Kernel With Grid Size in GPU Memory

For an algorithm I am currently implementing, it would be very convenient to have a way to launch kernels whose grid sizes depend on a parameter held in GPU memory (that would be calculated in previous kernels), without having to pay the cost of copying the parameter back, synchronizing and launching the kernel with the desired grid size, since we are aiming for maximum performance.

As far as I understand, cudaLaunchHostFunc is entirely useless for this purpose since it is forbidden to call any CUDA function from within the enqueued host function, which makes perfect sense to maintain a deterministic order of operations.

The only way I can see to accomplish something close to this would be to resort to dynamic parallelism, launching a kernel from the host side that simply launches the desired kernel with the appropriate grid size, but this seems rather inelegant, not to mention that we have to would pay the kernel launch overhead twice. (Plus any potential performance losses from using dynamic parallelism overall.)

Given that we are dealing with a problem whose size that can go up to 2^22 = 4194304, but whose typical values can be probably 20 to 40 times less than that, launching enough threads to cover the worst-case scenario seems to be a rather wasteful alternative.

I am posting here in the hope that I have overlooked some more obscure or arcane part of the API that would provide the necessary functionality.

Thank you for taking the time to read this, and, if that is the case, for answering.

Not necessarily. Depending on the amount of work performed by the kernel and where the bottlenecks are in the kernel, the performance impact could even be minimal. This assumes that the kernel checks tests the “parameter held in GPU memory” early on in the kernel, so that threads with nothing to do terminate immediately.

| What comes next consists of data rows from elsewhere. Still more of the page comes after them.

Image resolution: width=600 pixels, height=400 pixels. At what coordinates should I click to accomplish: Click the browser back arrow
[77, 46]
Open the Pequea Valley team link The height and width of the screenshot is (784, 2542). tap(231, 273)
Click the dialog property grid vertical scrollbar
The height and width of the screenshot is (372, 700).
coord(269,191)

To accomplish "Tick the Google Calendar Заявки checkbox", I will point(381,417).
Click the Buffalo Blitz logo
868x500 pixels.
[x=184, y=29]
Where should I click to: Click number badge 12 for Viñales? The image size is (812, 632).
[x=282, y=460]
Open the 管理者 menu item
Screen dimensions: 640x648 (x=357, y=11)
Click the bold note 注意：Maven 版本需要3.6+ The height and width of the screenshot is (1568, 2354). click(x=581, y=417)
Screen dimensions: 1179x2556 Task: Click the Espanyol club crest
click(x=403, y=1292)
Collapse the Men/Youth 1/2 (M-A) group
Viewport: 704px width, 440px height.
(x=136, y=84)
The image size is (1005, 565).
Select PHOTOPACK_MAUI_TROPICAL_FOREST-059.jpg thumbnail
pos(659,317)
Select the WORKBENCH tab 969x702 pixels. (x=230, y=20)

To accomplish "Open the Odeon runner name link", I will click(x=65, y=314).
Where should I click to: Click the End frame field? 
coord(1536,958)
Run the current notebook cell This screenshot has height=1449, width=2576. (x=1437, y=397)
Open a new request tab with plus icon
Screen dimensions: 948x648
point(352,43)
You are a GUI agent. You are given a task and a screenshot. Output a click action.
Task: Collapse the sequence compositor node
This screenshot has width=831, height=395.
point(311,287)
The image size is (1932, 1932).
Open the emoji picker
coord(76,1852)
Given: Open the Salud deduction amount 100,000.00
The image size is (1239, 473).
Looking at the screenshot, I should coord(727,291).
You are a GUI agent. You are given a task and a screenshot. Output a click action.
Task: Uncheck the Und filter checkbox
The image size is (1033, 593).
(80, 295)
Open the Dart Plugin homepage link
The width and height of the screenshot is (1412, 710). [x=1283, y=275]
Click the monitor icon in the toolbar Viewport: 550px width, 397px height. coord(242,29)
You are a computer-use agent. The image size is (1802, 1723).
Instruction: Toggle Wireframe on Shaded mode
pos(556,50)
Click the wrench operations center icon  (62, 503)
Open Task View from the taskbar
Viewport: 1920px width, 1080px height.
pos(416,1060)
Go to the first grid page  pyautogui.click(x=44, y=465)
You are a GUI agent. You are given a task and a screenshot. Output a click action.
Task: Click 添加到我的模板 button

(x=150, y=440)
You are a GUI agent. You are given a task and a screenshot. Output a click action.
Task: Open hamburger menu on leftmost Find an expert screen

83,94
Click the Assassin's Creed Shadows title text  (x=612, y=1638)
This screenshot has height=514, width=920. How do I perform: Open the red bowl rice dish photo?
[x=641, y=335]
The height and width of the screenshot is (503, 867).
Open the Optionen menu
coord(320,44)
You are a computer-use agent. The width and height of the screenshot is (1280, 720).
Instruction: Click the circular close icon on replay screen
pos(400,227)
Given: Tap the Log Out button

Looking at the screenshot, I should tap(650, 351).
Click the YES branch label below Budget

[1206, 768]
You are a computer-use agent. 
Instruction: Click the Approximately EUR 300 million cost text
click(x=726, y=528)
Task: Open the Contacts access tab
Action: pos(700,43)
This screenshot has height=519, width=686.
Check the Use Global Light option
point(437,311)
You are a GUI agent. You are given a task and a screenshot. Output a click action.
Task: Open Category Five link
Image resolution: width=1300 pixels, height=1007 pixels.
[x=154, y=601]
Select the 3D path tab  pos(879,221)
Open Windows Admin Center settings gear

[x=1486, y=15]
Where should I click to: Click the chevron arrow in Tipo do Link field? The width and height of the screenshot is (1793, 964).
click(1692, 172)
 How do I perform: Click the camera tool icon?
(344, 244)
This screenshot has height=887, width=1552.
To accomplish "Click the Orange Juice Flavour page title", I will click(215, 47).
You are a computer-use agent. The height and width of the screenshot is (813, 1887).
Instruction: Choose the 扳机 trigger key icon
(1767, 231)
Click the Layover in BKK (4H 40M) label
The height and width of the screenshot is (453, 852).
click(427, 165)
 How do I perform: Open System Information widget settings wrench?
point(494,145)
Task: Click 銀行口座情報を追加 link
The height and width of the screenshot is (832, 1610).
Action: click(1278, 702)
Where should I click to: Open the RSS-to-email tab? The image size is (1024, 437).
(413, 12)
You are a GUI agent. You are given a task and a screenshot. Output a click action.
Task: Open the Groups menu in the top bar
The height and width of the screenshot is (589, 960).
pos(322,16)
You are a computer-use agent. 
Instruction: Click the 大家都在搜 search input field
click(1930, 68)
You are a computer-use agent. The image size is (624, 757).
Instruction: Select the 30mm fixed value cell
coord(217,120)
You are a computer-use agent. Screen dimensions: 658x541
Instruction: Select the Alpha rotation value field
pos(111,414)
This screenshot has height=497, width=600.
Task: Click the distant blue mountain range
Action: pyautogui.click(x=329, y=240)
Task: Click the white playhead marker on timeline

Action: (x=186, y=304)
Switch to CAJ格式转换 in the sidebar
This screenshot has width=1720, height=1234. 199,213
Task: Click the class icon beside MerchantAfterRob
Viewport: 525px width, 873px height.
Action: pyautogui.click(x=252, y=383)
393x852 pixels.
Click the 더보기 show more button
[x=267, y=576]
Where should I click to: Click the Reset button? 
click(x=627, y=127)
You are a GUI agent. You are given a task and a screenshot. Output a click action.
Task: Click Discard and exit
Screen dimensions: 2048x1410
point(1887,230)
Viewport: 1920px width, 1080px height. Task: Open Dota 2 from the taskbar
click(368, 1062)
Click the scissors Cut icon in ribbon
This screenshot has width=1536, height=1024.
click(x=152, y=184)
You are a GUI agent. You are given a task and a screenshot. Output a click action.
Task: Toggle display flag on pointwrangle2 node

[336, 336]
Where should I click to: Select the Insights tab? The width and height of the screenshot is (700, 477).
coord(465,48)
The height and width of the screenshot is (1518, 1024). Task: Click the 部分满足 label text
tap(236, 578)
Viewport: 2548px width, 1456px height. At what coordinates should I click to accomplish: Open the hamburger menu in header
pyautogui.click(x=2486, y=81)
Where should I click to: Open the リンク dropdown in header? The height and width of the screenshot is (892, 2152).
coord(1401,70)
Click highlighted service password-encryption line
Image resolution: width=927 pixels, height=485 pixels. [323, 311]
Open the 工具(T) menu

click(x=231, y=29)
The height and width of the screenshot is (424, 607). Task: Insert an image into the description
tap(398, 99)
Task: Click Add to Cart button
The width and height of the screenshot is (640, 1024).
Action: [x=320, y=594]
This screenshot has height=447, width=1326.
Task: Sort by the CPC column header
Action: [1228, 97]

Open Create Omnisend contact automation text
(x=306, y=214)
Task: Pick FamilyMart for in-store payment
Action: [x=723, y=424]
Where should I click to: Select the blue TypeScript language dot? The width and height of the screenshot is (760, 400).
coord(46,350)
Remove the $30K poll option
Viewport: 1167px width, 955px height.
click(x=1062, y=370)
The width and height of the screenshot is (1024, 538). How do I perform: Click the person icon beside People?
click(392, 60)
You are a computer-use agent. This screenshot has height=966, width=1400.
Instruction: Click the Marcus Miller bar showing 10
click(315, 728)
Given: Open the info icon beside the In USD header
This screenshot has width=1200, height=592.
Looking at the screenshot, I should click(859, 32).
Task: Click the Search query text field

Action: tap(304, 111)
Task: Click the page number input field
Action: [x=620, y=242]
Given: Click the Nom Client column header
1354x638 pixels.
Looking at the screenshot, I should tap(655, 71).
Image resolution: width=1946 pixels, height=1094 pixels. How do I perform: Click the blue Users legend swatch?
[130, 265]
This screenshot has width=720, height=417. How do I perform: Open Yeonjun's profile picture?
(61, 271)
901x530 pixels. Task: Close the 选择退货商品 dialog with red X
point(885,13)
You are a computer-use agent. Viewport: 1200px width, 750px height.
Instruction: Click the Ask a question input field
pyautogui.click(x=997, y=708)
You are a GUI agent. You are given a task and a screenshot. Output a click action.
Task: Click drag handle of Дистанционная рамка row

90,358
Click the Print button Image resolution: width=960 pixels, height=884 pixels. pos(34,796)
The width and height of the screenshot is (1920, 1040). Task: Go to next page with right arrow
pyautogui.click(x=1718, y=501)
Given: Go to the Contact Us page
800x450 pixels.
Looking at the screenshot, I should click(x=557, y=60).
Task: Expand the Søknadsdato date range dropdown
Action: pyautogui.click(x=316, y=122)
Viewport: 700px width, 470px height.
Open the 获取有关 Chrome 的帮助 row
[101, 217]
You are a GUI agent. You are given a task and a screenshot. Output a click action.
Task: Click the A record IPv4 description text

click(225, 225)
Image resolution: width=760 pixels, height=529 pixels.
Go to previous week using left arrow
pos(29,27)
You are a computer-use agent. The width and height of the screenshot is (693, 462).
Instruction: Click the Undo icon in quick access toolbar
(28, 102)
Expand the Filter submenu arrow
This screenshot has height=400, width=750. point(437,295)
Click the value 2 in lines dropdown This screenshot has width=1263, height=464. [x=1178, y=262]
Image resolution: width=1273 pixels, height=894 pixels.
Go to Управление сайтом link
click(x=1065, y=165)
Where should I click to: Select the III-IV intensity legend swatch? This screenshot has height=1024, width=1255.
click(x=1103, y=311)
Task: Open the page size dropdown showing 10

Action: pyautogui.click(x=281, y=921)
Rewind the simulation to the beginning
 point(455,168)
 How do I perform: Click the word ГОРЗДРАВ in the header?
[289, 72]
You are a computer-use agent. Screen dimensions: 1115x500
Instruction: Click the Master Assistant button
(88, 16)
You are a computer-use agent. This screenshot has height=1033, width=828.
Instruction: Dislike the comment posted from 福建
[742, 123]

One of the major incentives for adding dynamic parallelism to CUDA was precisely the flexible run-time addition of threads. But the main use case envisioned for that is when such expansion needs to happen at multiple points during runtime, e.g. processing on a gridded or triangulated surface where, for example, higher resolution is required near edges to model underlying physical boundary processes accurately.

You seem to describe a single parameter whose value is known to all threads the moment a kernel starts running. If so, the use of dynamic parallelism seems overkill here and a simple oversized grid seems worth trying.

Indeed, contrary to what some (probably flawed) initial benchmarking had led me to believe, this reduced the execution time of some steps that used some kernels like this by a factor of almost 2! Thank you so much for the suggestion.